We have recently celebrated the 100th anniversary of the “discovery” of vitamins. New meta-analyses indicate the benefits of multi-vitamins in reducing inflammation and cardiovascular risk factors [10
] and the benefits of vitamin C supplementation [11
] on improved endothelial function in subjects with cardio-metabolic disorders, but no demonstrable improvement was observed in healthy subjects. However, there is heterogeneity of results among studies.
In the Heart Protection Study, 20,536 adults in United Kingdom with coronary disease, other occlusive arterial disease, and/or diabetes did not show any benefits from “antioxidant” vitamin supplementation (600 mg vitamin E, 250 mg vitamin C, and 20 mg β-carotene daily) [12
]. In addition having study-design concerns, in many of these studies with neutral outcomes, vitamins and minerals were supplemented in populace who are already sufficient with micronutrients. Thus, one would not have expected positive results from these studies. Nevertheless, based on such data, it is unfortunate that there have been recent calls for reductions in micronutrient supplementation in developed countries [13
These variations in results may occur partially due to differences in nutritional status of the test subjects, and inadequately designed studies. In his 2003 EV McCollum Award Lecture, Robert Heaney divided nutritional issues between prevention of short-latency deficiency diseases such as beriberi, pellagra, rickets, and scurvy, versus long-latency, multifactorial disorders such as the chronic diseases increasing common globally; e.g., cancer, cardiovascular disease and diabetes [14
]. The Nobel Prize-winning discoveries of the major vitamins and their ability to prevent or treat specifically caused diseases led to dramatic decline of those pathologies in the economically advanced counties. As a result, severe micro-nutritional deficiencies directly causing diseases are now found mainly in the developing economies.

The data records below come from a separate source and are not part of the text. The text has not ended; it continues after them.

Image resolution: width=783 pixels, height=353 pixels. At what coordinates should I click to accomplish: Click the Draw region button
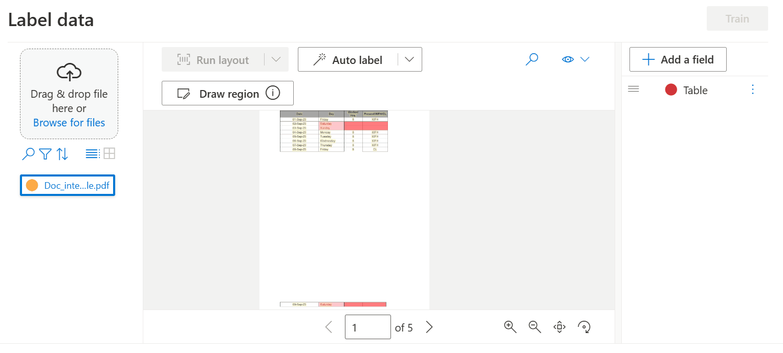point(228,94)
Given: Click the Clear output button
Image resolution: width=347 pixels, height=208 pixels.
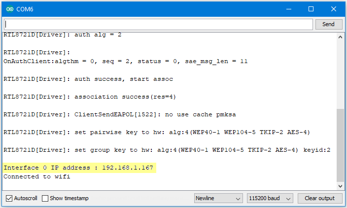Looking at the screenshot, I should coord(320,198).
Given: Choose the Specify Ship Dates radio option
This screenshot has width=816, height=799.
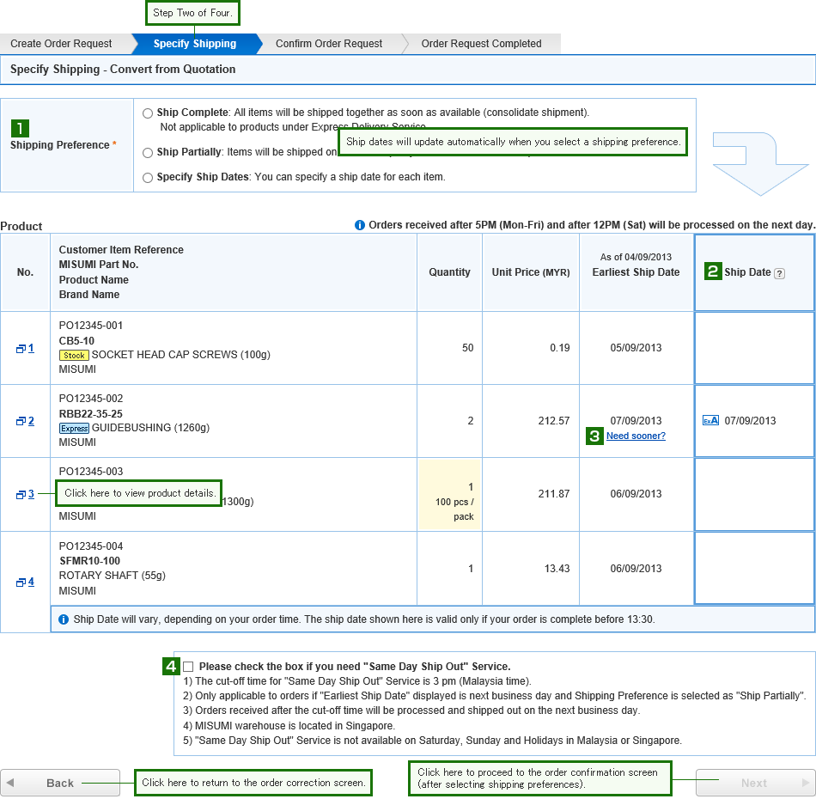Looking at the screenshot, I should click(149, 178).
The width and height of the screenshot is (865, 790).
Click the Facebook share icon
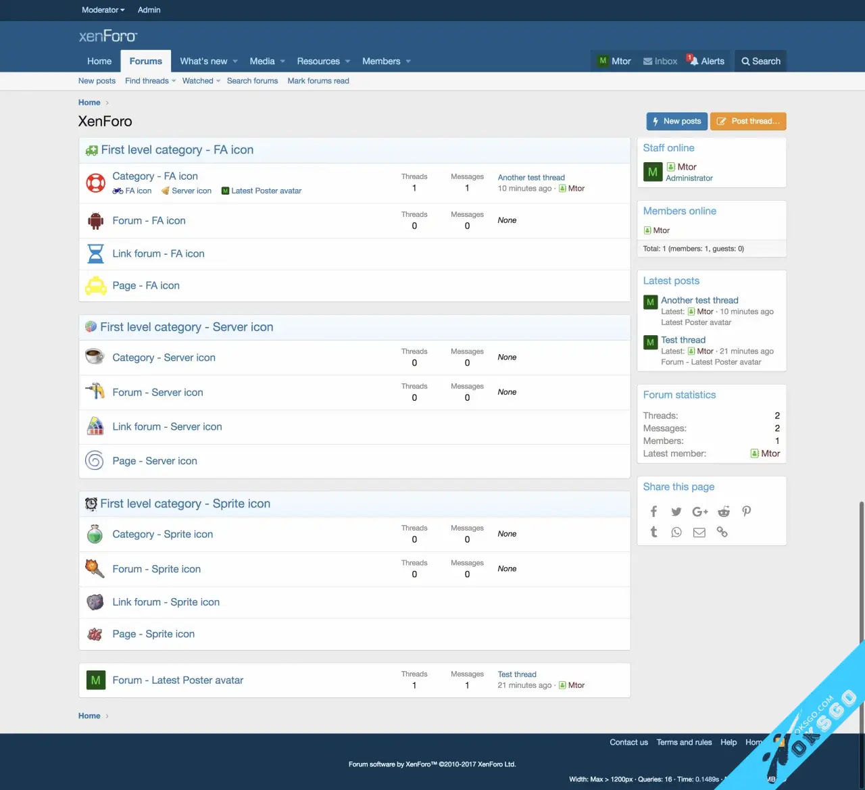pos(653,512)

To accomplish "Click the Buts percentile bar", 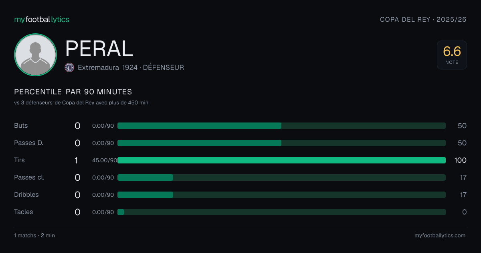I will [281, 126].
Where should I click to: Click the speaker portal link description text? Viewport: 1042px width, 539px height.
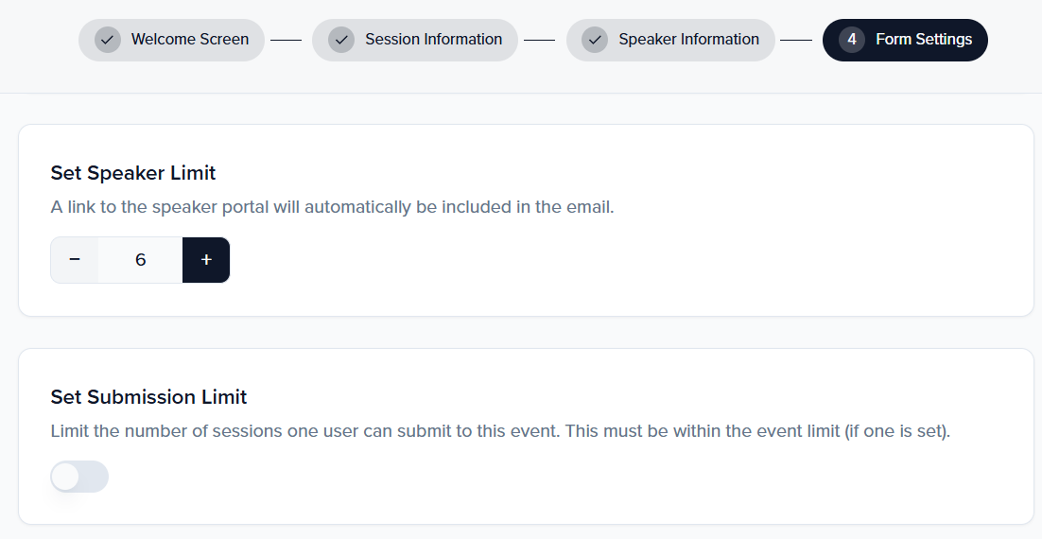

A recent study in Cambodia found 50% of the women subjects in Phnom Penh and rural Cambodia were thiamine deficient (39% urban, 59% rural) [15
]. In developed countries, thiamine deficiency and beriberi are rare on a population basis, but clinical deficiencies are reported worldwide [16
]. Dealing with short-latency deficiency diseases is in principle relatively straightforward, the main difficulties usually being establishing the deficiencies at the population level. Recent, nationally representative studies in Indonesia and Malaysia reported vitamin D deficiency (using the cutoff of 50 nmol/L; 20 ng/mL) in over 60% of girls 7-12 years old [17
], which had never been measured before. Fortification has proven to be an effective way to increase intakes of selected nutrients in both developed and developing countries [9
], although sub-optimal data is often found in estimating population deficiencies and food intakes of potentially fortified foods.